Really nice, comfy pants
I firmly believe that feeling on top form starts from the skin up, with a slick of body lotion, a spritz of perfume and some nice underwear. It really is a sign of a worryingly low mood for me, if my pants and bra don’t match.
But, however nice it looks, I cannot be doing with uncomfortable underwear, especially knickers. That’s the quickest way to ruin a day.
My own taste runs to sleek little boy shorts rather than your full La Perla numbers. But importantly, and I hope I’m not oversharing, I like a certain comforting girth around the groin. That means thongs and high street fashion pants, with gussets the width of a nail file are no longer for me.
Instead, I can recommend the Uniqlo seamless underwear range – it’s utilitarian, invisible and good value. I also like the underwear from Scandi brand Lindex, sustainable and good value (don’t be put off by cheap-looking website), especially their more premium ranges.
But if I was feeling like treating myself I would head to Hanro. They do simple, lovely underwear in delicious fabrics. Or Maison LeJaby for something very French and special.
A scarf in a colour that really suits you.
Scarves and me have not always been on speakers. The world divides into two: those who can whisk a scarf around their neck in a couple of elegant twists, or the rest of us. I wear my scarves like I have permanent tonsillitis.
But I find myself increasingly reaching for a scarf. Like everyone I wear scarves with coats in Winter, but I’m new to the transformative effect of a casually slung, simple scarf in a great colour that suits you. It turns out, it totally illuminates your face; makes a dull outfit look fabulous and providing you wear it with panache, it doesn’t matter if it’s as meticulously folded as an Origami swan or like a used tissue.

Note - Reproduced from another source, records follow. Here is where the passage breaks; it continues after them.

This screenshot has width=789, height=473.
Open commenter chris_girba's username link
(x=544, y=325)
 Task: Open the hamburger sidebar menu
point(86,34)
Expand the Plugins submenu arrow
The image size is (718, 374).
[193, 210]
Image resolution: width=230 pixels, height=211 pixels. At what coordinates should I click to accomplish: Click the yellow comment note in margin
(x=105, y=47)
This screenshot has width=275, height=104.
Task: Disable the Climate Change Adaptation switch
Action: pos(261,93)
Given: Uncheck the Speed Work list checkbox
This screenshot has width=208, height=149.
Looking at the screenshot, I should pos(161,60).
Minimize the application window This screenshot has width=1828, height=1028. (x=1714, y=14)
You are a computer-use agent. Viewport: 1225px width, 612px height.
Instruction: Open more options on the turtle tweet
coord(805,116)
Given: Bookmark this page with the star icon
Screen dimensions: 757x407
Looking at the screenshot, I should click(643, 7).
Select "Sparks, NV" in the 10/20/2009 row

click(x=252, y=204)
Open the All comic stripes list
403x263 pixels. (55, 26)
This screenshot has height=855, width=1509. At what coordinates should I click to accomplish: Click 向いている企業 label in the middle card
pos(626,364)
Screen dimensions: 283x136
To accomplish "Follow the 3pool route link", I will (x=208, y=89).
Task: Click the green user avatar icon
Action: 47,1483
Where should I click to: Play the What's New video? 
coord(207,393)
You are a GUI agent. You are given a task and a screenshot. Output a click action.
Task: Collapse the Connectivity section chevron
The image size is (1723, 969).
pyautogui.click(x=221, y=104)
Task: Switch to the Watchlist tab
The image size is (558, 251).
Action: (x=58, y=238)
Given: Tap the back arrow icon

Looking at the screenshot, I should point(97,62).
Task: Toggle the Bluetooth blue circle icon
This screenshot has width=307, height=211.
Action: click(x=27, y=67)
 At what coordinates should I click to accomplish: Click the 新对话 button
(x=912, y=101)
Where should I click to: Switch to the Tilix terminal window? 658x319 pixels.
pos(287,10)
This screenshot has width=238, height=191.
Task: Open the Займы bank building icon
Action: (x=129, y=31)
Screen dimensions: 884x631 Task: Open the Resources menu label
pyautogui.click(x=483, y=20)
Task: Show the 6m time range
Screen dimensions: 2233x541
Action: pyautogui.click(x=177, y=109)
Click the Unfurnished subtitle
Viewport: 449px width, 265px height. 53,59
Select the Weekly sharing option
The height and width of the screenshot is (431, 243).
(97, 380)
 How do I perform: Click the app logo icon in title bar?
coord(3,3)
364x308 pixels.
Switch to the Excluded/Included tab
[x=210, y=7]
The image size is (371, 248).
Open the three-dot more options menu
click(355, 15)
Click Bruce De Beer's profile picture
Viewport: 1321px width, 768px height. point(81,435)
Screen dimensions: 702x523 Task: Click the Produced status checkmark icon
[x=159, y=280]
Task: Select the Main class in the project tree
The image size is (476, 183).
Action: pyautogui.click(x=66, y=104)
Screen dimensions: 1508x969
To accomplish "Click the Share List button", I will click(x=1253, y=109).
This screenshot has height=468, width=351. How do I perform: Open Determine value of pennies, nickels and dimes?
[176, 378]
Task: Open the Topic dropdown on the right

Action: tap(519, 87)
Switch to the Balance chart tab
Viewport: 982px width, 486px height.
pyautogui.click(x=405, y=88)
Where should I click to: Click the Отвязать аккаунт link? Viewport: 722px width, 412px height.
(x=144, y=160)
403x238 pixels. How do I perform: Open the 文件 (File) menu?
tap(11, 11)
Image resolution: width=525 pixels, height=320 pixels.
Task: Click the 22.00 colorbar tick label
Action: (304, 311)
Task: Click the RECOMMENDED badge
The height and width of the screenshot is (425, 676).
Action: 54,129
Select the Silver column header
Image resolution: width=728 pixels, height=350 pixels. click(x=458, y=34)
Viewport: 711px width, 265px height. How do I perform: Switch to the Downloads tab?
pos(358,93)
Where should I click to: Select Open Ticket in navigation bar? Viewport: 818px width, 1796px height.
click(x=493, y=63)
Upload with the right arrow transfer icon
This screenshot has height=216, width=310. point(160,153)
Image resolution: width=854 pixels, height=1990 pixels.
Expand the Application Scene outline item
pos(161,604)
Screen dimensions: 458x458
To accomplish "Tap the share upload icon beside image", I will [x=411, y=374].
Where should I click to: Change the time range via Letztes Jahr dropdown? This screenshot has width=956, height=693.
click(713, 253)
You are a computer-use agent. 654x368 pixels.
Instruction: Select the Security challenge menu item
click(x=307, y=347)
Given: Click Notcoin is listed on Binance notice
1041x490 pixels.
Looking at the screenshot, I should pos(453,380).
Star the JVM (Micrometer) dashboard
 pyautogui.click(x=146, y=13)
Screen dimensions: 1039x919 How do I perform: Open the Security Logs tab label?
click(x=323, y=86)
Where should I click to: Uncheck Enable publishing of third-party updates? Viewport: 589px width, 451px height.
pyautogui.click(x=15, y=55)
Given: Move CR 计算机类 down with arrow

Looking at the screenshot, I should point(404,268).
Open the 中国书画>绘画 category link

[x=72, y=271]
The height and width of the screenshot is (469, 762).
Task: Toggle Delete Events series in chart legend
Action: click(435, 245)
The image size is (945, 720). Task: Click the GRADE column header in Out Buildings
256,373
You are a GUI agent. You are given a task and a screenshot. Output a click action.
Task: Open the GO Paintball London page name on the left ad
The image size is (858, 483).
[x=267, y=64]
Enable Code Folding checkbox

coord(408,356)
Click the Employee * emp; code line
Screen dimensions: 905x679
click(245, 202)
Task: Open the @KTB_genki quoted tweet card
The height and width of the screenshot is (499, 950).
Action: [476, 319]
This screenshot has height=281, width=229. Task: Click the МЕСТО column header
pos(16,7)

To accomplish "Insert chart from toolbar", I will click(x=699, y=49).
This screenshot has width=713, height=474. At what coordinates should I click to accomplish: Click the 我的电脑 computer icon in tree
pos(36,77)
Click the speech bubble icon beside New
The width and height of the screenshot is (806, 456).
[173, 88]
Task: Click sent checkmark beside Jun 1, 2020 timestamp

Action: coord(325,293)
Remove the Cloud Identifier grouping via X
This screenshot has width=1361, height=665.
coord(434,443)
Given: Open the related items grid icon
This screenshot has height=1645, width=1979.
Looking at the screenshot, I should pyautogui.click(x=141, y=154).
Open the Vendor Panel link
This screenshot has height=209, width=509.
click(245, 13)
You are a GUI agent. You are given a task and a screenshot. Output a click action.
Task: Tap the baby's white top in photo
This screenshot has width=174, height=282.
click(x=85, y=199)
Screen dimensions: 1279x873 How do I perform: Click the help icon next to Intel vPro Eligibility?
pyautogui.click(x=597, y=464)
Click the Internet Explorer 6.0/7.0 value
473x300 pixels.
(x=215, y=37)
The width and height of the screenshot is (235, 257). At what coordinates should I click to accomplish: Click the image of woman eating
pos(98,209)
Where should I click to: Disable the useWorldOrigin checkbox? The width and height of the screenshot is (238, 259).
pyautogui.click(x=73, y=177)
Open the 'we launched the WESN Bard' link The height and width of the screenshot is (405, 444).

Now I work at home, I wear them all day long (our house makes Wuthering Heights seem cosy since Mr Mutton had a smart meter fitted). It’s a cheat’s way to looking like you’ve made an effort.
My best scarves are lightweight wool or cotton bought from either J Crew, Boden or the V&A shop. I love silk scarves, especially from Karen Mabon – hers are such works of art that I feel bad winding them into a wrinkled bandage.
Everything depends on finding the right colour and print – something that’s cheering, makes your complexion glow and your eyes pop. For my colouring that tends to be teal, red, certain shades of pink, French navy…. and not black, beige or pastels which reveal that inner mousiness and mud puddle colouring I spend so much money trying to disguise. Believe me, there is one out there that will do that just for you.